Document extract
* * * * *

Todd Rundgren’s Utopia / Bergen Performing Arts Center, Englewood, N.J. / April 20, 2018

Todd Rundgren and his seminal progressive-rock band, Utopia, have reunited after a more than 25-year absence, with the result being a step back in time to the heady, psychedelic, prog-rock atmosphere of the late ’70s and early ’80s — and proof that he and the quixotic and unpredictable group are still forces to be reckoned with.

The second show of their tour brought them to New Jersey’s Bergen Performing Arts Center on April 20, and they were well received by a near-capacity crowd, delivering choice cuts from Utopia’s more popular albums.

The soon-to-be 70-year-old Rundgren — sporting dark sunglasses, a tie-dye shirt, thin knee-length overcoat dabbed with color and silky lounge pants — worked effortlessly to evoke a spacey, colorful and dynamic vibe onstage. Core Utopia members Kasim Sulton on bass and John “Willie” Wilcox on drums (joined by keyboardist Gil Assayas, who replaced Ralph Schuckett due to health reasons after the tour was set) powered through heady versions of “Utopia Theme,” “Ikon” and “Freedom Fighters” from their 1974 debut album, Todd Rundgren’s Utopia, in the engaging first set.

A large screen center stage and two smaller screens on the base of the podiums supporting the drum and keyboards projected abstract images, swirling icons and giant eyes, representative of 1970s prog-rock album art. Smoke-machine effects and stage lights were the only other embellishments put to use during the show, which eschewed gaudy effects and stagey gimmickry for guitar chops and bold vocal delivery.

Rundgren and Sulton shared vocal duties and were in fine form on “The Wheel” and “Monument.” At times, the sound system (there were no speakers noticeable on the stage) created a muddle that drowned out the vocals — and with a band that relied so much on words to flesh out its songs, this had the potential to be occasionally, but not annoyingly, problematic for the uninitiated trying to grasp the playful meaning of the lyrics.

A cover of The Move’s “Do Ya” was a first-set highlight (“We’re now going to play something with a few less notes,” Rundgren interjected in one of his few comments to the audience), as was “Overture: Mountaintop and Sunrise” and “Communion With the Sun” from the 1977 Utopia album Ra (complete with a huge sphinx projected on the back screen). The set closed with “Last of the New Wave Riders,” which showcased Rundgren’s (some would say underrated) guitar mastery.

* * * * *

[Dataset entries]
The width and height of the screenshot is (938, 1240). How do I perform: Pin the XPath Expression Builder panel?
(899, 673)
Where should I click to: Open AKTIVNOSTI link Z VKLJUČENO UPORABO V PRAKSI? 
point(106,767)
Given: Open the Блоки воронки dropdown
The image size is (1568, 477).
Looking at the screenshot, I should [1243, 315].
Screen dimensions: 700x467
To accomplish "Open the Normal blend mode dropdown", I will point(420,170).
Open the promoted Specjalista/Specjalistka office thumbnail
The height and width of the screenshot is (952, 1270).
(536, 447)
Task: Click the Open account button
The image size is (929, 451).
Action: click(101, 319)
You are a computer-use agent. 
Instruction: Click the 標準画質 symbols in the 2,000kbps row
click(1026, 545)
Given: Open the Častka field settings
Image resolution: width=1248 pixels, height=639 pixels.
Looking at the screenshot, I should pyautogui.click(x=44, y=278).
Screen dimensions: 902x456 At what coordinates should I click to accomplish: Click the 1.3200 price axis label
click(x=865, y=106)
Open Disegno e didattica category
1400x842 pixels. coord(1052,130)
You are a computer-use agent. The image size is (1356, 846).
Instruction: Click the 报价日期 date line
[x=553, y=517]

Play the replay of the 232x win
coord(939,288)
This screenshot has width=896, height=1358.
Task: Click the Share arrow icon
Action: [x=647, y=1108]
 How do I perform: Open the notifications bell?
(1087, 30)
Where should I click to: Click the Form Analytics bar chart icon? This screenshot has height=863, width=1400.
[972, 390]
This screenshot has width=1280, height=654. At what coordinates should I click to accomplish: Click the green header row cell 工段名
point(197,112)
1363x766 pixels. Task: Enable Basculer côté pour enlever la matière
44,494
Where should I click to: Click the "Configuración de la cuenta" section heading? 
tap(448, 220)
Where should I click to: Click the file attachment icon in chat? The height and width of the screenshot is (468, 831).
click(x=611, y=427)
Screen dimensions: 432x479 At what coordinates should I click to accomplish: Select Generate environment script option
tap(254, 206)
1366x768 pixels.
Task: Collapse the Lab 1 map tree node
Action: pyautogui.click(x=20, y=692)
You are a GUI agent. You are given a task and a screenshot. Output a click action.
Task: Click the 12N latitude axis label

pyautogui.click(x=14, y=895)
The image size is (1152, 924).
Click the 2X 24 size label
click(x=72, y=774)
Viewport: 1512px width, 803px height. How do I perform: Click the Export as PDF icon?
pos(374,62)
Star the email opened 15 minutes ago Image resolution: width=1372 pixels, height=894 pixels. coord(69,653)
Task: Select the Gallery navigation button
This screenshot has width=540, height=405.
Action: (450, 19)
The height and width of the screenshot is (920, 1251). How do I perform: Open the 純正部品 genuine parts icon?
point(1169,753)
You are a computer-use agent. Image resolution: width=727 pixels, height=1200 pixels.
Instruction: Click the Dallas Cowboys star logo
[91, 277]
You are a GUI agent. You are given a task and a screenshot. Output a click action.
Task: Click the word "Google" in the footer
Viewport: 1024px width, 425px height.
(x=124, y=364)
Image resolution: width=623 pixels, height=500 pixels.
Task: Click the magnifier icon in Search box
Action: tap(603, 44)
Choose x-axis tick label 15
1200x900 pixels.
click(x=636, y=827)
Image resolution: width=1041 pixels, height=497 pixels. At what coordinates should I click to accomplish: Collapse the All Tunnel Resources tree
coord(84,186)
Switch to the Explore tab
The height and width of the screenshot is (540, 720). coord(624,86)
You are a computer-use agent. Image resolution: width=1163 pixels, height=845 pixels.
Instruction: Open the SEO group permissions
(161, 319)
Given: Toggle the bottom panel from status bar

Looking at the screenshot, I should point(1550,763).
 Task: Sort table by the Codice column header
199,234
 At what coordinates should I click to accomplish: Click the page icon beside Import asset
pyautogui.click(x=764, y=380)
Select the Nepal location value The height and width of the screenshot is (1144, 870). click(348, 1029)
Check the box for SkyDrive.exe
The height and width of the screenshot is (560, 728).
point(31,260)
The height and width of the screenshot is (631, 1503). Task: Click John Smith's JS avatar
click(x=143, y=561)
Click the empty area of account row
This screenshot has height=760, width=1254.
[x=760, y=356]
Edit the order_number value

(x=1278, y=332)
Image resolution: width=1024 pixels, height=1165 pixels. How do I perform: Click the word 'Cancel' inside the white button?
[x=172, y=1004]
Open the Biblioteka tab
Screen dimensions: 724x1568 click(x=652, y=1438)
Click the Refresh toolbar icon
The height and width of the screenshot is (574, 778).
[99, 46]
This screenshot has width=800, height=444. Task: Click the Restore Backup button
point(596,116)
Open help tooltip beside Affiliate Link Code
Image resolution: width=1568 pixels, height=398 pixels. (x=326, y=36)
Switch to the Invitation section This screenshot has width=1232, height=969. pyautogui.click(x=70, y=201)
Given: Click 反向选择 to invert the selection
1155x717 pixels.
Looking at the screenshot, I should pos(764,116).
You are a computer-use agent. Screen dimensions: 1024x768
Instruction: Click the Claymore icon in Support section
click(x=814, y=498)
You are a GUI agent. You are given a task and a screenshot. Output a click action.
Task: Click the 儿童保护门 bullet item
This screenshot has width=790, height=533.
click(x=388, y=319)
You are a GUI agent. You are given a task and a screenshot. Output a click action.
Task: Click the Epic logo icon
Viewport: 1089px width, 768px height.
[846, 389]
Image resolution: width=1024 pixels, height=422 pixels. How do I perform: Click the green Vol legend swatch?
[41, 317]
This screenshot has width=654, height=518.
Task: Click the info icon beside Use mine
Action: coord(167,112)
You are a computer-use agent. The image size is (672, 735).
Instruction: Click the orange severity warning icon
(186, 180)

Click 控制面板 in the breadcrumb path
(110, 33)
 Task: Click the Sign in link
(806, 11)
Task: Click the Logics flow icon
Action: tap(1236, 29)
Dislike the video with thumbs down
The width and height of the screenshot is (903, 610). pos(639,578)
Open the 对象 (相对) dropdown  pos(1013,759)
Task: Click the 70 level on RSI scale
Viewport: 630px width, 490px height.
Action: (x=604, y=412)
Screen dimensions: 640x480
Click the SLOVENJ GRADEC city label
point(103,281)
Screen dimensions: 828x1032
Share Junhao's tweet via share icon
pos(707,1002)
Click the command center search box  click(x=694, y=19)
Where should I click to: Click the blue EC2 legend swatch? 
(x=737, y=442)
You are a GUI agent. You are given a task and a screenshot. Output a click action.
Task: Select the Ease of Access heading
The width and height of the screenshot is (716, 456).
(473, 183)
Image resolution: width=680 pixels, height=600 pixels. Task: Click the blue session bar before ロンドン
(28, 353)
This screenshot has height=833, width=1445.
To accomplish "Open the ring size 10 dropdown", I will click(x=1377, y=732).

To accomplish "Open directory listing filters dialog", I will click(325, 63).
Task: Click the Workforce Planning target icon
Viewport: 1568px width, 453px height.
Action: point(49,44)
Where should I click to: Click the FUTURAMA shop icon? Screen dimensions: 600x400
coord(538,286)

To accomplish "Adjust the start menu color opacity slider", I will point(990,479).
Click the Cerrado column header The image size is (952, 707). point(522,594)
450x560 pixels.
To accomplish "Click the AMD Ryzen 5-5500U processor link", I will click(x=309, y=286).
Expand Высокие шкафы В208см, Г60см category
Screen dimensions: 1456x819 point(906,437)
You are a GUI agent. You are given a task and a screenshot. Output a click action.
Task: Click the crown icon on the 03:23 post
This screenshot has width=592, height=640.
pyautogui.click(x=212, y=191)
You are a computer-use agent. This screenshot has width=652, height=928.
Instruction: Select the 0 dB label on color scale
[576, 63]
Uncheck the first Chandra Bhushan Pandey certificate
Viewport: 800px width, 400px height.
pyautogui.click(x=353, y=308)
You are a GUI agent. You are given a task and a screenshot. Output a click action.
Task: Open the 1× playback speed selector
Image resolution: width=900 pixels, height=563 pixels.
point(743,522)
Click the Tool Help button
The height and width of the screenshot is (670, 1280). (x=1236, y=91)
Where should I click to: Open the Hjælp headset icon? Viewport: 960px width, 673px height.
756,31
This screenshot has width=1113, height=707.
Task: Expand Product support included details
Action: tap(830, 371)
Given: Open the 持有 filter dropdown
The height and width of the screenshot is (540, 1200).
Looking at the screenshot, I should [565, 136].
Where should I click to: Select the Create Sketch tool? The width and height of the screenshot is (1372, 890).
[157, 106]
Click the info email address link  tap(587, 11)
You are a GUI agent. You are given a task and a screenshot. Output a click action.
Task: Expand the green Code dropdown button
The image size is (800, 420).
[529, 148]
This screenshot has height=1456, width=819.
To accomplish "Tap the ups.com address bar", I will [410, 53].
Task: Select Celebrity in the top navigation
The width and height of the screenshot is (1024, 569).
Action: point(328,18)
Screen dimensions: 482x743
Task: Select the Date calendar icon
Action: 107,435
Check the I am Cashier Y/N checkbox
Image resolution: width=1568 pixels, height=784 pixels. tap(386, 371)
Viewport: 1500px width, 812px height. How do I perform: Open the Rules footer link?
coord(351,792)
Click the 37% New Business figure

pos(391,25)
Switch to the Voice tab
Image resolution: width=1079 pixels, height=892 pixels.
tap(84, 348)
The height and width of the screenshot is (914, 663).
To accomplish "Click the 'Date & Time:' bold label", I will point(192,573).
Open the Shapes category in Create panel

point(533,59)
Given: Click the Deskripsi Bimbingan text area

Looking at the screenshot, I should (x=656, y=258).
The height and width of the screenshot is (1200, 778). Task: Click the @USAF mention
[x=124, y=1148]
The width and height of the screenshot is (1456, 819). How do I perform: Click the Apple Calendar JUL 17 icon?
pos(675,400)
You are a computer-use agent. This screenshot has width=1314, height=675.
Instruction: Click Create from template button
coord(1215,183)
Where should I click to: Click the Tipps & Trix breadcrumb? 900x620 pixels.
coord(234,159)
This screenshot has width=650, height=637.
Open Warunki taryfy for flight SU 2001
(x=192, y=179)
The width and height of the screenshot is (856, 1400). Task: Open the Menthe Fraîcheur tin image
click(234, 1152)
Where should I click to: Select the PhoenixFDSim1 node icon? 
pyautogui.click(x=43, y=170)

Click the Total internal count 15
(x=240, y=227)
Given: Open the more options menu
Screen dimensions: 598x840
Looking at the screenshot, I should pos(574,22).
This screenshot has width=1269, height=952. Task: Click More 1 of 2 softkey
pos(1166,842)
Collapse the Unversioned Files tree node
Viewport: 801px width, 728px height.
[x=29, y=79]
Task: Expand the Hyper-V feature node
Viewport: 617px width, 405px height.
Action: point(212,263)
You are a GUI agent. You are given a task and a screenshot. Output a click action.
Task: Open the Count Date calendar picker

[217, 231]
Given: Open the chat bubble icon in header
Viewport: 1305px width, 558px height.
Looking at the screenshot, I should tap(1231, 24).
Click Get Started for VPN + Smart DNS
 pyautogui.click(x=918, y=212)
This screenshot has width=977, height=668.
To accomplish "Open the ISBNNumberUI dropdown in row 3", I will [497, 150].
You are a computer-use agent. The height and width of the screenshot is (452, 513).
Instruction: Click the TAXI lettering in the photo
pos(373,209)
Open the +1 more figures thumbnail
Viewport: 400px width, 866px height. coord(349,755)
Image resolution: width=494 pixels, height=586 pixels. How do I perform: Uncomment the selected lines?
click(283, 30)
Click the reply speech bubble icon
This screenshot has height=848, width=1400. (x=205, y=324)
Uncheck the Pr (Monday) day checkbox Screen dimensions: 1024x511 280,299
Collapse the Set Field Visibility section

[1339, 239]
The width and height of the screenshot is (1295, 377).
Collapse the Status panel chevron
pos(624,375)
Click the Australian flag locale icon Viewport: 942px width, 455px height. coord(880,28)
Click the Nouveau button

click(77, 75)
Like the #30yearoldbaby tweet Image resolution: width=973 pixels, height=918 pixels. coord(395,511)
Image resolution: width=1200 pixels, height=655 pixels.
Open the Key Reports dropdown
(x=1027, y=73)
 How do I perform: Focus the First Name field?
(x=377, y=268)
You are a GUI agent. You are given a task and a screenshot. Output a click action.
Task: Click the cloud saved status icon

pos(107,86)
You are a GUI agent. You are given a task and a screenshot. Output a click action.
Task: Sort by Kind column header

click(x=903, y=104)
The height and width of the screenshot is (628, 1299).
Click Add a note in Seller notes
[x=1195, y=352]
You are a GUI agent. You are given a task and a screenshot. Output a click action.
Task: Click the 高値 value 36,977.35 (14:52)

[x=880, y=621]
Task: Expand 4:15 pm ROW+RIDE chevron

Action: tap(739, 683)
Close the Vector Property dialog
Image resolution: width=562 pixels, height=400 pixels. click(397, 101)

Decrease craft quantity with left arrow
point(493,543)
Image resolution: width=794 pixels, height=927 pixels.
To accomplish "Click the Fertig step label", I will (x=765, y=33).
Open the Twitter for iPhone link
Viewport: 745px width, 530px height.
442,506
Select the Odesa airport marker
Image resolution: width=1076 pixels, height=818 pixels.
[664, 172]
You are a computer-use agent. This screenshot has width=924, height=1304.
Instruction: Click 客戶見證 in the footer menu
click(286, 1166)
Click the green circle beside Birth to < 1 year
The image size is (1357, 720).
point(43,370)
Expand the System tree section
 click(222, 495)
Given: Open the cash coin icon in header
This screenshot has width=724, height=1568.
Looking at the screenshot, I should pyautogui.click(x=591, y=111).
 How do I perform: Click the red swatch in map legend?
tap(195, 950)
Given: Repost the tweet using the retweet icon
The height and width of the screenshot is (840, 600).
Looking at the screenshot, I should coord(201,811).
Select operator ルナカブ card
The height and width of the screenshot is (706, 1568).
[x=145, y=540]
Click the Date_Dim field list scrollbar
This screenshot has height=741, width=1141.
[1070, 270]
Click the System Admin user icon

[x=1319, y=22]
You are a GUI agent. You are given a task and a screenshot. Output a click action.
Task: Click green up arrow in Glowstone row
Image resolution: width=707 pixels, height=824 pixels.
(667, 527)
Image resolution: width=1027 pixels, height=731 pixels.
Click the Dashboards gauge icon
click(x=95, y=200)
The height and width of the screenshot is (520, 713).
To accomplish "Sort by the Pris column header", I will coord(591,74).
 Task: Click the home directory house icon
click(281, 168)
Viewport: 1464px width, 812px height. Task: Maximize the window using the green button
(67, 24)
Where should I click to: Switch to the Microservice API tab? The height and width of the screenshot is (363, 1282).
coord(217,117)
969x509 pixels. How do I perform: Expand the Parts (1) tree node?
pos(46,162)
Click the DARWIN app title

* * * * *

Task instructions
List each musician the concert review names as performing onstage at the April 20 show, along with the instrument or role the review gives for each where it states one. The rows are separate material and have no connection to the concert review.

Solution for this problem
- Todd Rundgren: vocals and guitar
- Kasim Sulton: bass and vocals
- John “Willie” Wilcox: drums
- Gil Assayas: keyboards